# Exhaust ideas for the 66



## Duff (Jan 12, 2020)

I'm looking at getting an exhaust system for a 66 GTO, the car has the stock engine with logs, I'm just wanting a simple system, nothing high dollar, and have decided to go with a Pypes 2.5 W/O crossover system with race pro or violator mufflers. Anyone using this system? Any issues with it? Did it fit up well using the stock hangars? Thanks!


----------



## Baaad65 (Aug 29, 2019)

Duff said:


> I'm looking at getting an exhaust system for a 66 GTO, the car has the stock engine with logs, I'm just wanting a simple system, nothing high dollar, and have decided to go with a Pypes 2.5 W/O crossover system with race pro or violator mufflers. Anyone using this system? Any issues with it? Did it fit up well using the stock hangars? Thanks!


I went with a Pypes system, 2.5" polished stainless, ram air manifolds, down pipes, x pipe, Race pro mufflers on my '65. Hit a sale at Summit, went together perfect and the original bolt holes in the rear crossmember worked with their hangers. The race pros sound good to me but from videos the Violators were to loud or poppy, idk how to describe it. Check the videos on the Pypes site and other YouTube videos. Here's mine.


----------



## Baaad65 (Aug 29, 2019)

....then of course I went and added Doug's exhaust cutouts this weekend 😉 those videos are under the thread of What is everyone doing to get their cars ready for spring or something like that.


----------



## Baaad65 (Aug 29, 2019)

Pix


----------



## armyadarkness (Dec 7, 2020)

Duff said:


> I'm looking at getting an exhaust system for a 66 GTO, the car has the stock engine with logs, I'm just wanting a simple system, nothing high dollar, and have decided to go with a Pypes 2.5 W/O crossover system with race pro or violator mufflers. Anyone using this system? Any issues with it? Did it fit up well using the stock hangars? Thanks!


I had the x pipe version on my 67, with Dougs headers. It's very quiet in the car, but loud when on it. Fits well.


----------



## Duff (Jan 12, 2020)

armyadarkness said:


> I had the x pipe version on my 67, with Dougs headers. It's very quiet in the car, but loud when on it. Fits well.

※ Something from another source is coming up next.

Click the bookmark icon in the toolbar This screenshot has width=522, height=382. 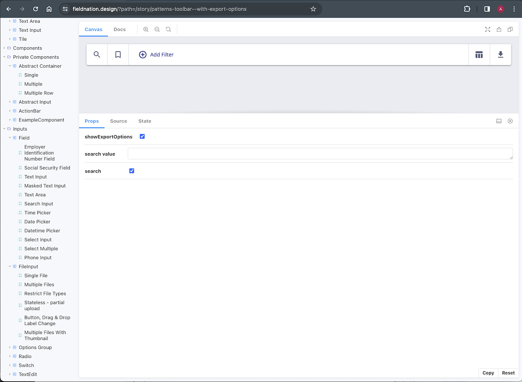118,55
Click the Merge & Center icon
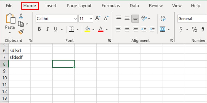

I wasn't sure on the X pipe, but after looking at BAAAD65's pictures, it looks like it's well behind the crossmember, still allowing me to access the muncie, if needed. I have a MagnaFlow X pipe on a 68 firebird, maybe a 3", it's pretty tight under there.


----------



## armyadarkness (Dec 7, 2020)

I know you have mannys on the car, but there's no reason you cant install collectors on front of the X, so that you can drop it quick if you wish... Or? Many options.

BTW, I took my out because I hated the sound. Too refined for me.


----------



## Duff (Jan 12, 2020)

armyadarkness said:


> I know you have mannys on the car, but there's no reason you cant install collectors on front of the X, so that you can drop it quick if you wish... Or? Many options.
> 
> BTW, I took my out because I hated the sound. Too refined for me.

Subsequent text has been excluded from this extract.